▸ WORK TO BE COMPLETED: Could you restate the data word for word?

☆ ☆ ☆ ☆ ☆ ☆ ☆

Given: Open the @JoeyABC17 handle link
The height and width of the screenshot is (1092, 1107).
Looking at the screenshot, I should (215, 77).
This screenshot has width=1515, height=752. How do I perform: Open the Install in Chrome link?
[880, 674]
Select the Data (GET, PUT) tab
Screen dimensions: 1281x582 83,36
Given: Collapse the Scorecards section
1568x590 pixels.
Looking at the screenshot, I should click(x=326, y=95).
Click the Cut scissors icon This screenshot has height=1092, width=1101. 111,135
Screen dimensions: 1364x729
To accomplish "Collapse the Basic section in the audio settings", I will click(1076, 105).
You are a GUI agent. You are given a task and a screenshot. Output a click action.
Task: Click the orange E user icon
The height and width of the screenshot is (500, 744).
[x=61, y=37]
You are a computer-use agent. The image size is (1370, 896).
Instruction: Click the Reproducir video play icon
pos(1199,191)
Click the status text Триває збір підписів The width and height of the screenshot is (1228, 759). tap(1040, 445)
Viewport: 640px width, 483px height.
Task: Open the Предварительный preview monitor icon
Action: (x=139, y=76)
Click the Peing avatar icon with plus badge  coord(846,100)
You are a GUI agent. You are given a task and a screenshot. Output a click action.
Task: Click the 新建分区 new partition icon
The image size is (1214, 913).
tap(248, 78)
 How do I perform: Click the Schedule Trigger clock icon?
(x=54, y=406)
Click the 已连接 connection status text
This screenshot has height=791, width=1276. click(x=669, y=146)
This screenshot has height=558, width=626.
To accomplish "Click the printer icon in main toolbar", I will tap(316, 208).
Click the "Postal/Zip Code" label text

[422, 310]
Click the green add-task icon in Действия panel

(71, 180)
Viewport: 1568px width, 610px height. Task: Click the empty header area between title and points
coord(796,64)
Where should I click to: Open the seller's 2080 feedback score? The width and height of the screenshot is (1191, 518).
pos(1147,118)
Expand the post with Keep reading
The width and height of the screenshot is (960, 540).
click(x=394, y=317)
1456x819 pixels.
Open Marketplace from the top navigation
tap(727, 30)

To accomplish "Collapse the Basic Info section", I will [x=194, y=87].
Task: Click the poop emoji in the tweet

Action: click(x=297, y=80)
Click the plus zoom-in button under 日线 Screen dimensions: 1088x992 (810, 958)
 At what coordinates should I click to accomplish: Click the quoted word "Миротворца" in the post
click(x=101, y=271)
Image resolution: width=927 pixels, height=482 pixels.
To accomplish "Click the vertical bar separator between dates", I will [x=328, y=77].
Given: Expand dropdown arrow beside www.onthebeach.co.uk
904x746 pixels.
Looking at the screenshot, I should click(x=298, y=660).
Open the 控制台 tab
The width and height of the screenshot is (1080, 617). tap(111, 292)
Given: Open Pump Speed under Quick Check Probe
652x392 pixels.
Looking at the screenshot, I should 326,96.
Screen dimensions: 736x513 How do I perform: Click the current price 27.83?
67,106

☆ ☆ ☆ ☆ ☆ ☆ ☆

▸ TASK RESPONSE:
Given: Open the @JoeyABC17 handle link
The height and width of the screenshot is (1092, 1107).
Looking at the screenshot, I should (215, 77).
This screenshot has width=1515, height=752. How do I perform: Open the Install in Chrome link?
[880, 674]
Select the Data (GET, PUT) tab
Screen dimensions: 1281x582 83,36
Given: Collapse the Scorecards section
1568x590 pixels.
Looking at the screenshot, I should click(x=326, y=95).
Click the Cut scissors icon This screenshot has height=1092, width=1101. 111,135
Screen dimensions: 1364x729
To accomplish "Collapse the Basic section in the audio settings", I will click(1076, 105).
You are a GUI agent. You are given a task and a screenshot. Output a click action.
Task: Click the orange E user icon
The height and width of the screenshot is (500, 744).
[x=61, y=37]
You are a computer-use agent. The image size is (1370, 896).
Instruction: Click the Reproducir video play icon
pos(1199,191)
Click the status text Триває збір підписів The width and height of the screenshot is (1228, 759). tap(1040, 445)
Viewport: 640px width, 483px height.
Task: Open the Предварительный preview monitor icon
Action: (x=139, y=76)
Click the Peing avatar icon with plus badge  coord(846,100)
You are a GUI agent. You are given a task and a screenshot. Output a click action.
Task: Click the 新建分区 new partition icon
The image size is (1214, 913).
tap(248, 78)
 How do I perform: Click the Schedule Trigger clock icon?
(x=54, y=406)
Click the 已连接 connection status text
This screenshot has height=791, width=1276. click(x=669, y=146)
This screenshot has height=558, width=626.
To accomplish "Click the printer icon in main toolbar", I will tap(316, 208).
Click the "Postal/Zip Code" label text

[422, 310]
Click the green add-task icon in Действия panel

(71, 180)
Viewport: 1568px width, 610px height. Task: Click the empty header area between title and points
coord(796,64)
Where should I click to: Open the seller's 2080 feedback score? The width and height of the screenshot is (1191, 518).
pos(1147,118)
Expand the post with Keep reading
The width and height of the screenshot is (960, 540).
click(x=394, y=317)
1456x819 pixels.
Open Marketplace from the top navigation
tap(727, 30)

To accomplish "Collapse the Basic Info section", I will [x=194, y=87].
Task: Click the poop emoji in the tweet

Action: click(x=297, y=80)
Click the plus zoom-in button under 日线 Screen dimensions: 1088x992 (810, 958)
 At what coordinates should I click to accomplish: Click the quoted word "Миротворца" in the post
click(x=101, y=271)
Image resolution: width=927 pixels, height=482 pixels.
To accomplish "Click the vertical bar separator between dates", I will [x=328, y=77].
Given: Expand dropdown arrow beside www.onthebeach.co.uk
904x746 pixels.
Looking at the screenshot, I should click(x=298, y=660).
Open the 控制台 tab
The width and height of the screenshot is (1080, 617). tap(111, 292)
Given: Open Pump Speed under Quick Check Probe
652x392 pixels.
Looking at the screenshot, I should 326,96.
Screen dimensions: 736x513 How do I perform: Click the current price 27.83?
67,106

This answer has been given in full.